Ensuring the safety of autonomous shipping

In December 2024, DNV announced the release of the Autonomous and Remotely Operated Ships (AROS) notation. The objective of the notation, which took effect from 1 January 2025, is to provide a framework for how autoremote vessels can achieve equivalent or higher safety compared to conventional vessels.

Multi-structured AROS notation

The AROS notation is broad and comprehensive. The scope of the rules is to define systematics and functional and procedural requirements for autoremote vessels and systems used on board and off-ship. This extends to the remote operating centre and the connectivity needed for autoremote vessel operations. 

Autonomous shipping can be defined by three dimensions: location of control, [degree of] human involvement and degree of system independence. DNV divides each of these dimensions into four broad categories – remote control, decision support, supervised autonomy and full autonomy  – which can be controlled from various locations. These categories can be applied to different functional areas: navigation, engineering, safety and operations.

Defining autonomous shipping in different ways

These dimensions and categories define the concept of autonomy in different ways. Remote control refers to vessels where operations are carried out at locations other than the vessel, while decision support refers to on-board systems which act like a “co-pilot”, analysing information and generating advice which is fed to an operator, who can then decide whether to act on this advice or not. 

While remote control and decision support will always have human beings at the centre of the decision-making process, this begins to deviate significantly with the other categories. Supervised autonomy has similarities to decision support, but the system can act and make decisions without waiting for acknowledgement from a human. Nonetheless, a human operator is informed about the system’s intentions in real time and can stop or override when necessary, something which only happens in exceptional circumstances in the case of full autonomy.

“The AROS notation acknowledges these different modes of operation, and these are central to its structure,” says Mariah Kurtinaitis Joukes, Autonomous Shipping Senior Engineer at DNV.

Advancing autonomous shipping

While some features of autonomy have been present in shipping for the past decade, their implementation has rapidly advanced in recent years. Several pilot schemes have been tested for unmanned, fully autonomous vessels, while decision support systems are increasingly prevalent on conventional vessels. While the trend is undoubtedly moving towards more autonomy, the motivation and benefits vary depending on what kind of system is in place.

“Unmanned vessels provide a lot of freedom,” says Are Jørgensen, Senior Principal Engineer, Digital Ship Systems at DNV. “You can take a vessel that is 80 metres long and reduce this to 20 metres by removing accommodation space and everything else associated with the crew. This reduces risk and enables leaner designs, so this has a lot of appeal for shipowners.

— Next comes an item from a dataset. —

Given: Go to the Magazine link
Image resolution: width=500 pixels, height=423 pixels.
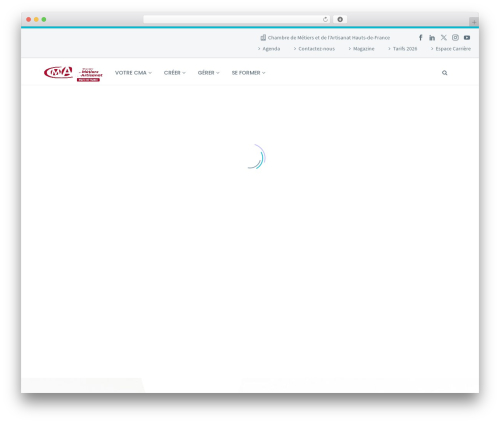Looking at the screenshot, I should pyautogui.click(x=363, y=49).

“At the other end of the scale, decision support systems are already helping to reduce the workload and stress levels of on-board crew and helping them to make better and safer decisions.”

Environmental benefits of autonomous shipping

Increased autonomy can also lead to environmental benefits, a crucial consideration in a maritime industry exploring all possible routes to decarbonization. Decision support systems are already helping ship operators with route and speed optimization, maximizing the efficiency of vessels. Vessels with supervised autonomy and full autonomy can take this even further.

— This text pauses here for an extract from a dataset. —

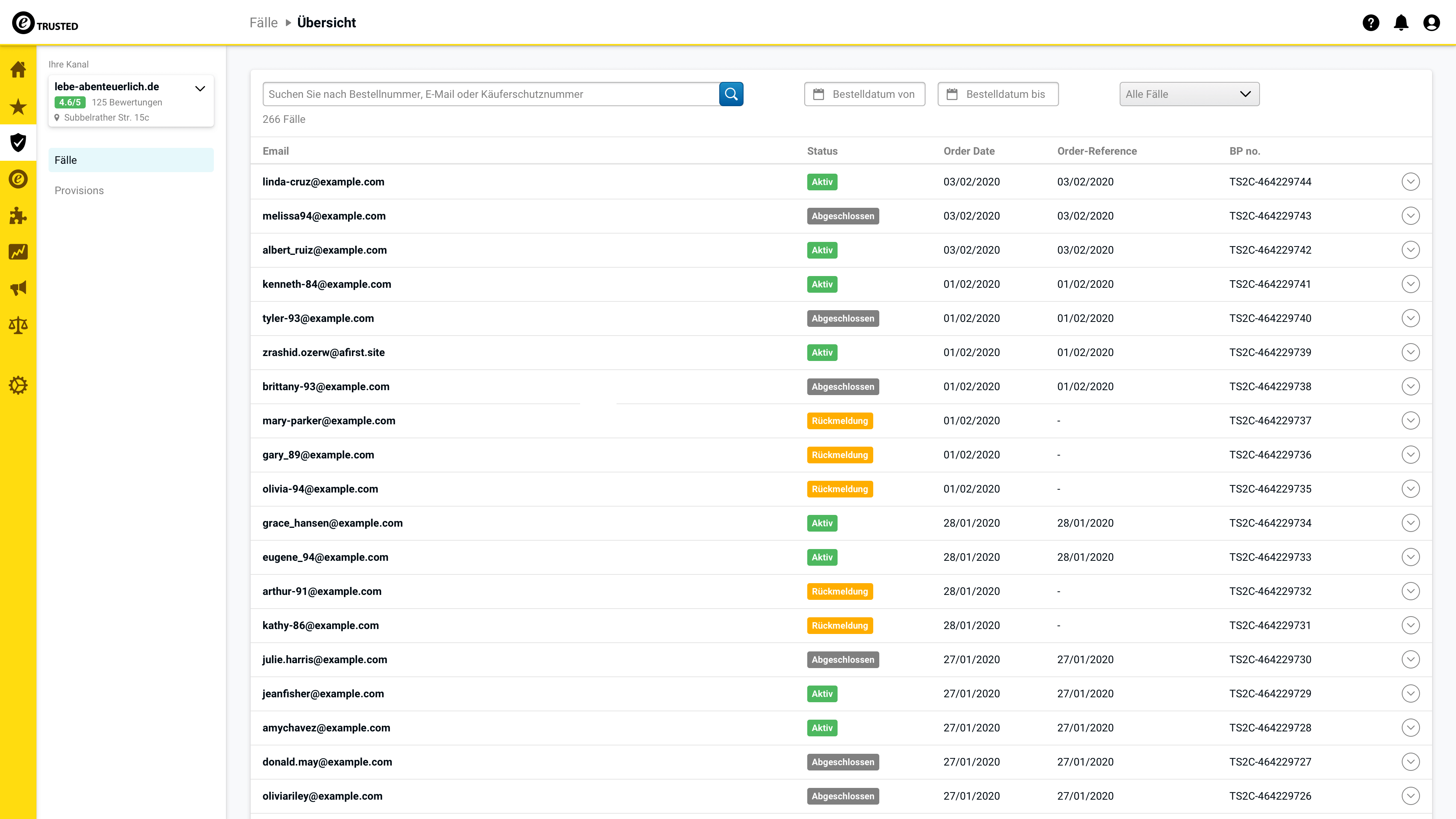Expand row details for linda-cruz@example.com
Screen dimensions: 1456x819
tap(1410, 182)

“Autonomous vessels and systems enable you to take many more parameters into account when plotting a route,” says Jørgensen. “For example, this can help you achieve just-in-time arrival at port. If a ship operator knows that port entry will be delayed, they can take a longer route where, for example, there is more of a tailwind. This can also work for optimization of fuelling, and many other things, like considering the impact of the weather upon arrival time. The sky is the limit.”

Safety at the heart of the AROS notation

At the heart of the AROS notation is the need to verify autonomous vessels as being as safe or safer than conventional vessels. “While humans are often the cause of incidents on conventional vessels, they can also prevent smaller incidents becoming catastrophes,” says Jørgensen. “So, in order to improve safety, we need the autonomous systems to be very robust and resilient.

“This is where we are trying to get to, and it is central to the framework that we have established with the AROS notation.”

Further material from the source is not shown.